- [Stored data]:
- - -
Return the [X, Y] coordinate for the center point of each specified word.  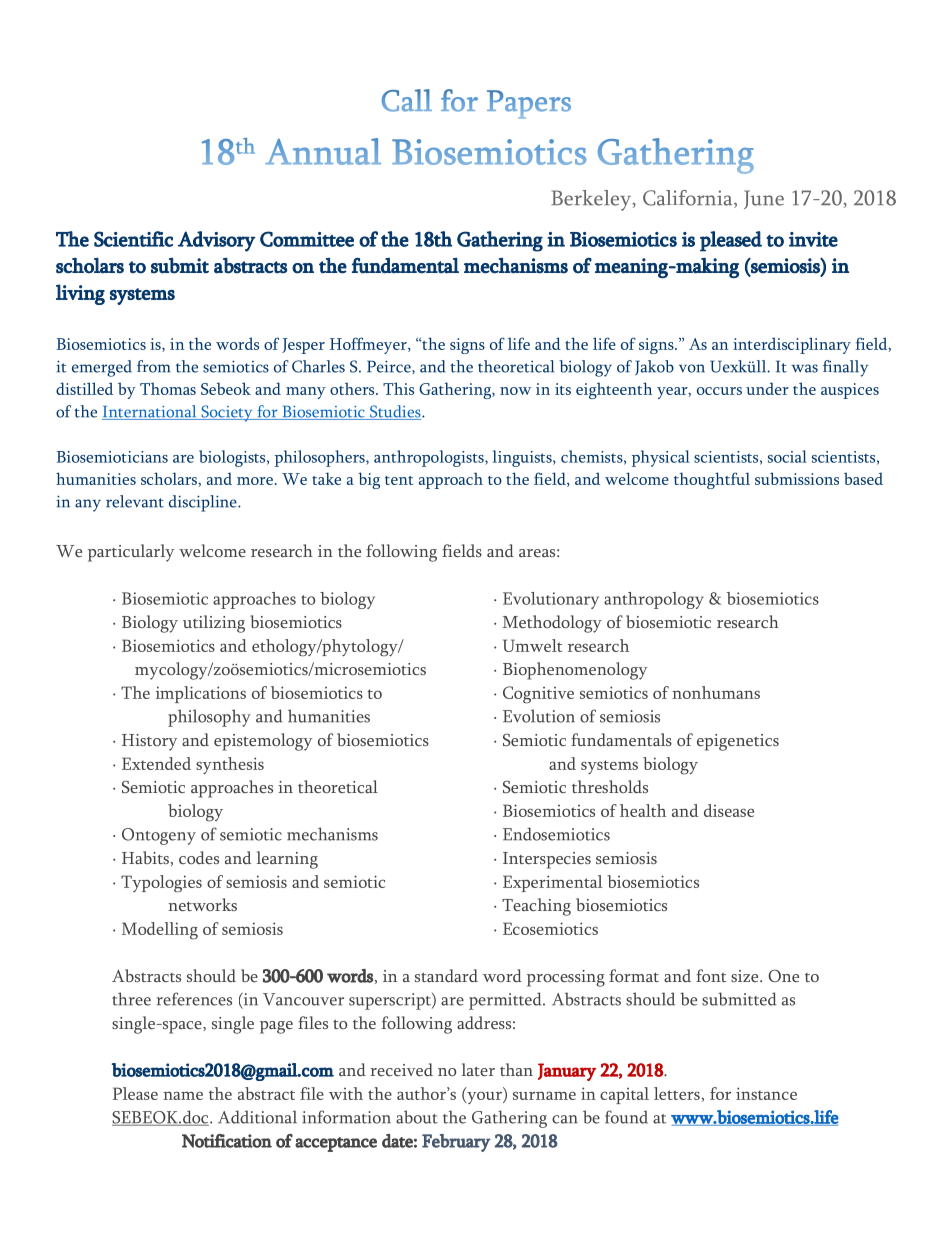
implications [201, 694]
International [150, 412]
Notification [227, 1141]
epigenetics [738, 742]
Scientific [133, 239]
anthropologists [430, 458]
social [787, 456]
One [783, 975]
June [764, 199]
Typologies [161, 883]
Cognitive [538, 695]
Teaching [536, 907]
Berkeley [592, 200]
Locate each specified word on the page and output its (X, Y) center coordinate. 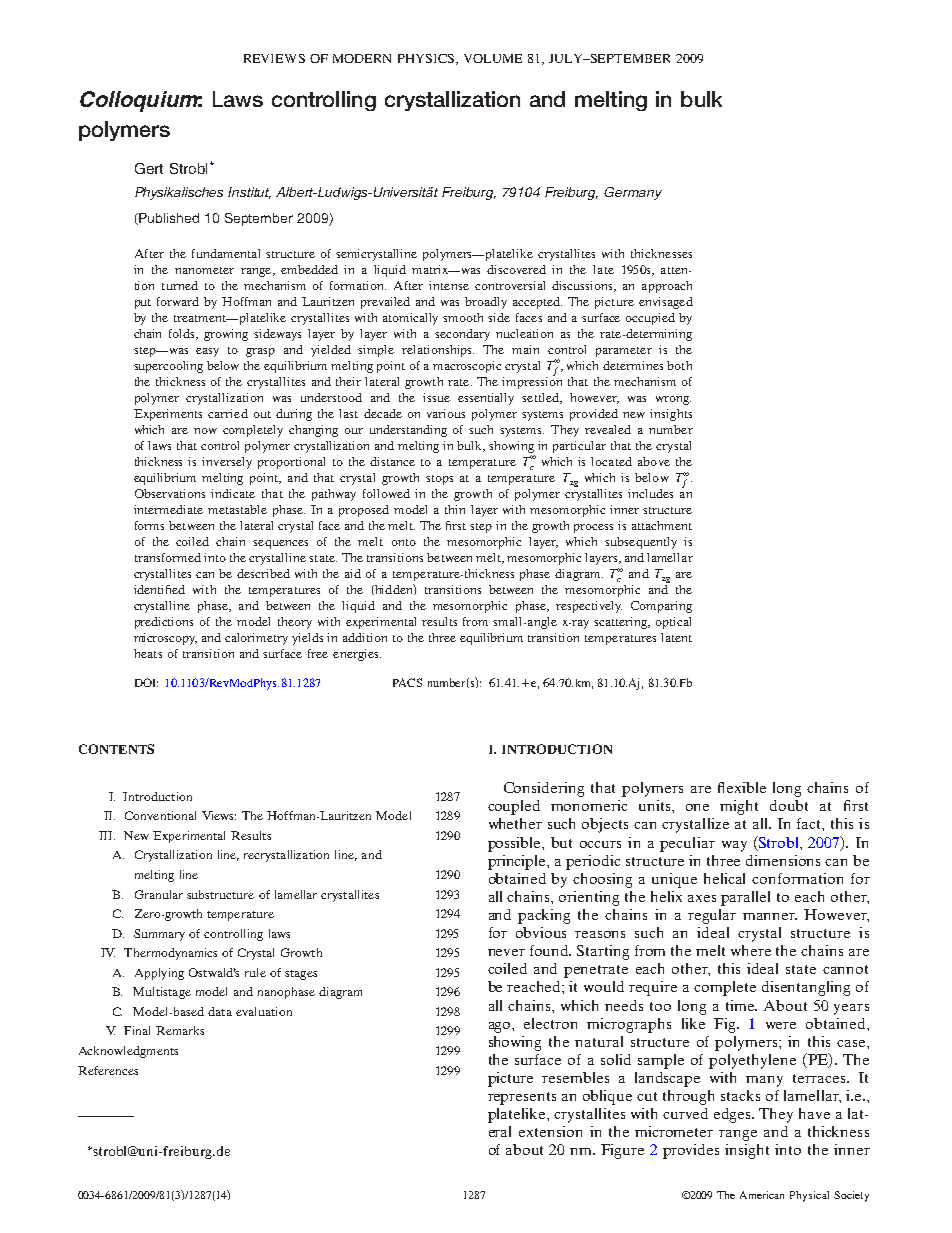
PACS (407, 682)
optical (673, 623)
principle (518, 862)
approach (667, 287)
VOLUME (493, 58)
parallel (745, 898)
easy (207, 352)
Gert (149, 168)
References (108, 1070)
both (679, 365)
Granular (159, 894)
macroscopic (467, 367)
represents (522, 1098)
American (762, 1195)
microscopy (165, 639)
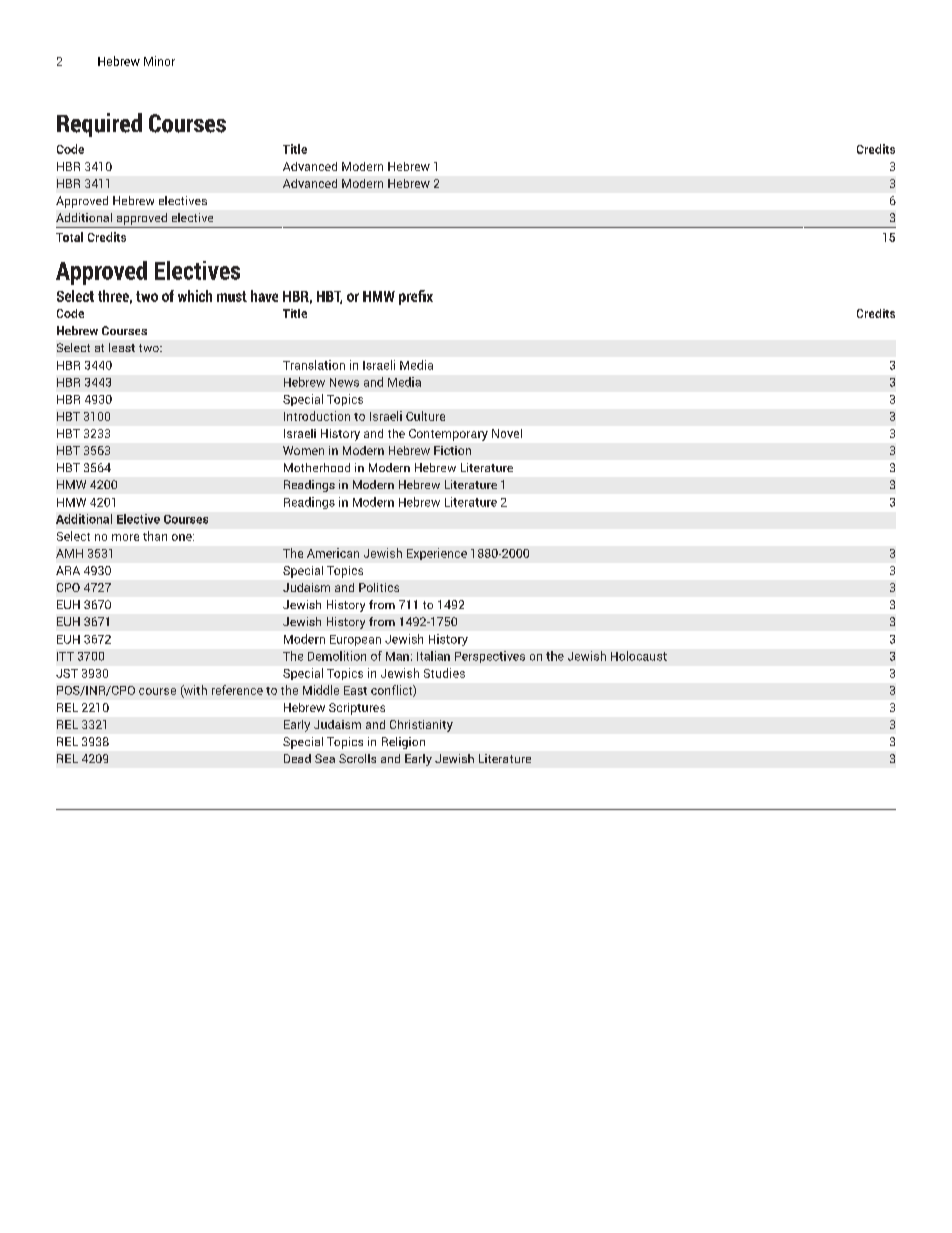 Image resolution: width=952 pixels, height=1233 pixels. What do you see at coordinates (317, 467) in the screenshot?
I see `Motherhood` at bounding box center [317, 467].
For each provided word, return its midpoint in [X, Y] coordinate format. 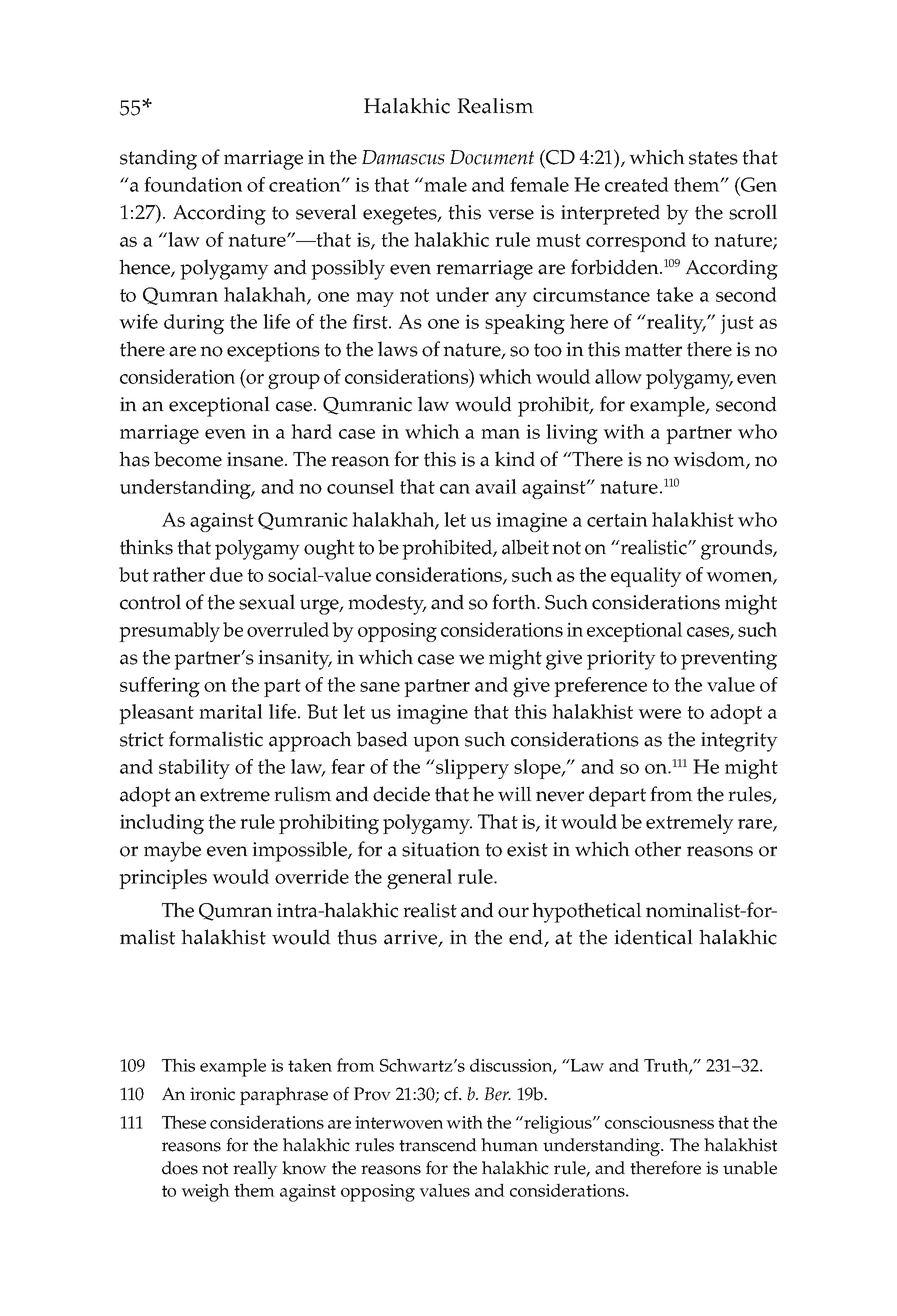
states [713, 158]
- - -
Copy the rows word for word, starting at the line that contains "References (108, 1070)" and ending at the end of the stored data, with both ends included. Leave the pictures out of your copy.

References (108, 1070)
both (679, 365)
Granular (159, 894)
macroscopic (467, 367)
represents (522, 1098)
American (762, 1195)
microscopy (165, 639)
 Image resolution: width=952 pixels, height=1233 pixels. What do you see at coordinates (317, 467) in the screenshot?
I see `Motherhood` at bounding box center [317, 467].
For each provided word, return its midpoint in [X, Y] coordinate format. 
states [713, 158]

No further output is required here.